Skip to contents

Stochastic GVEM with Lasso Penalty for Exploratory M3PL Analysis

Usage

E3PL_sgvem_lasso(
  u,
  indic,
  samp = 50,
  forgetrate = 0.51,
  mu_b,
  sigma2_b,
  Alpha,
  Beta,
  max.iter = 5000,
  constrain = "C1",
  non_pen = NULL
)

Arguments

u

an \(N \times J\) matrix or a data.frame that consists of binary responses of \(N\) individuals to \(J\) items. The missing values are coded as NA

indic

a \(J \times K\) matrix or a data.frame that describes the factor loading structure of \(J\) items to \(K\) factors. It consists of binary values where 0 refers to the item is irrelevant with this factor, 1 otherwise. For exploratory factor analysis with lasso penalty, indic should be imposed certain constraints on the a \(K \times K\) sub-matrix to ensure identifiability. The remaining parts do not assume any pre-specified zero structure but instead, the appropriate lasso penalty would recover the true zero structure. Also see constrain

samp

a subsample for each iteration; default is 50

forgetrate

the forget rate for the stochastic algorithm. The value should be within the range from 0.5 to 1. Default is 0.51

mu_b

the mean parameter for the normal prior distribution of item difficulty parameters

sigma2_b

the variance parameter for the normal prior distribution of item difficulty parameters

Alpha

the \(\alpha\) parameter for the beta prior distribution of guessing parameters

Beta

the \(\beta\) parameter for the beta prior distribution of guessing parameters

max.iter

the maximum number of iterations for the EM cycle; default is 5000

constrain

the constraint setting: "C1" or "C2". To ensure identifiablity, "C1" sets a \(K \times K\) sub-matrix of indic to be an identity matrix.This constraint anchor \(K\) factors by designating \(K\) items that load solely on each factor respectively. Note that the \(K \times K\) matrix does not have to appear at the top of the indic matrix. "C2" sets the \(K \times K\) sub-matrix to be a lower triangular matrix with the diagonal being ones. That is, there are test items associated with each factor for sure and they may be associated with other factors as well.

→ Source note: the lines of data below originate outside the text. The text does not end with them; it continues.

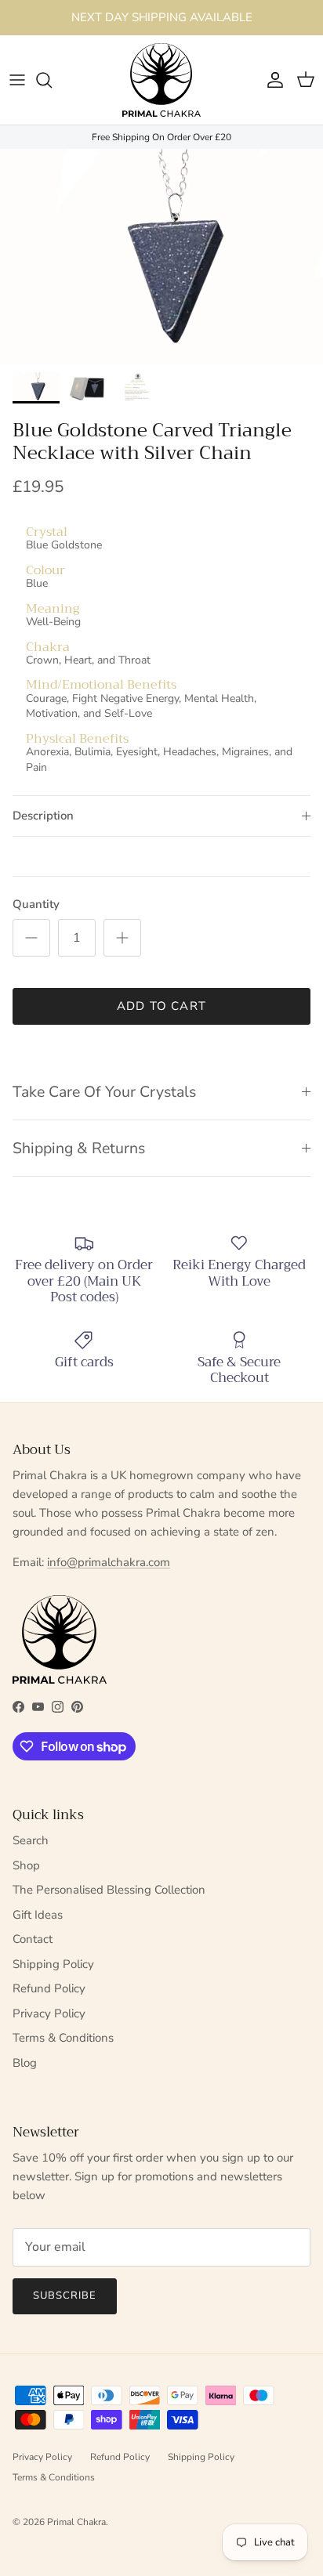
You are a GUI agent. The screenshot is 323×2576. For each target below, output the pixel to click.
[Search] (51, 80)
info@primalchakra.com (108, 1562)
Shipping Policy (53, 1964)
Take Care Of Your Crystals (104, 1091)
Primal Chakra (76, 2522)
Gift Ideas (38, 1915)
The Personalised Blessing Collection (109, 1890)
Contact (33, 1939)
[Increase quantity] (122, 938)
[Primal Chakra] (161, 80)
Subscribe (64, 2295)
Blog (25, 2063)
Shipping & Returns (79, 1148)
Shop (26, 1865)
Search (31, 1840)
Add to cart (161, 1006)
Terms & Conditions (63, 2038)
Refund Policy (49, 1988)
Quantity (36, 904)
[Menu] (17, 80)
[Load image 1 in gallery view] (161, 256)
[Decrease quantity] (31, 938)
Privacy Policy (49, 2013)
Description (43, 815)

Nonzero entries (in the lower triangular part) except for the diagonal entries of the sub-matrix are penalized during the estimation procedure. For instance, assume \(K=3\), then the "C2" constraint will imply the following submatrix: \(C2=\begin{bmatrix} 1 & 0 & 0\\ 1 & 1 & 0\\ 1 & 1 & 1\\\end{bmatrix}\). As shown, item 1 is allowed to only load on the first factor, item 2 will for sure load on the second factor but it may also load on the first factor (hence a penalty is added on the \((2,1)\) element of "C2", i.e., \(C2_{2,1}\) ). Item 3 will for sure load on the third factor but it may also load on the first two factors. However, note that for all remaining items their loading vector will all be \((1, 1, 1)\) hence indistinguishable from the third anchor item. Therefore, we need to alert the algorithm that this third anchor item will for sure load on the third factor, and and whether or not it loads on the first two factors depends on the regularization results. Therefore, we need to specify "non_pen=" to identify the \(K\)th anchor item. Although, "C2" is much weaker than "C1", it still ensures empirical identifiability. Default is "C1". During estimation, under both the "C1" and "C2" constraints, the population means and variances are constrained to be 0 and 1, respectively.

non_pen

the index of an item which is associated with each factor to satisfy "C2". For C1, the input can be NULL

Value

a list containing the following objects:

ra

item discrimination parameters, a \(J \times K\) matrix

rb

item difficulty parameters, vector of length \(J\)

rc

item guessing parameters, vector of length \(J\)

rs

variational parameters \(s\), a \(N \times J\) matrix

reta

variational parameters \(\eta(\xi)\), a \(N \times J\) matrix

reps

variational parameters \(\xi\), a \(N \times J\) matrix

rsigma

population variance-covariance matrix, a \(K \times K\) matrix

mu_i

mean parameter for each person, a \(K \times N\) matrix

sig_i

covariance matrix for each person, a \(K \times K \times N\) array

n

the number of iterations for the EM cycle

Q_mat

factor loading structure, a \(J \times K\) matrix

GIC

model fit index

AIC

model fit index

BIC

model fit index

lbd

numerical value of lasso penalty parameter \(\lambda\)

References

Cho, A. E., Xiao, J., Wang, C., & Xu, G. (2022). Regularized Variational Estimation for Exploratory Item Factor Analysis. Psychometrika. https://doi.org/10.1007/s11336-022-09874-6

See also

E3PL_sgvem_rot, E3PL_sgvem_adaptlasso, exampleIndic_efa3pl_c1, exampleIndic_efa3pl_c2

Author

Jiaying Xiao <jxiao6@uw.edu>

Examples

if (FALSE) { # \dontrun{
with(E3PL_data_C1, E3PL_sgvem_lasso(data,model,samp=50,forgetrate=0.51,mu_b=0,sigma2_b=4,Alpha=10,Beta=40,max.iter=5000,constrain=constrain,non_pen=non_pen))
with(E3PL_data_C2, E3PL_sgvem_lasso(data,model,samp=50,forgetrate=0.51,mu_b=0,sigma2_b=4,Alpha=10,Beta=40,max.iter=5000,constrain=constrain,non_pen=non_pen))} # }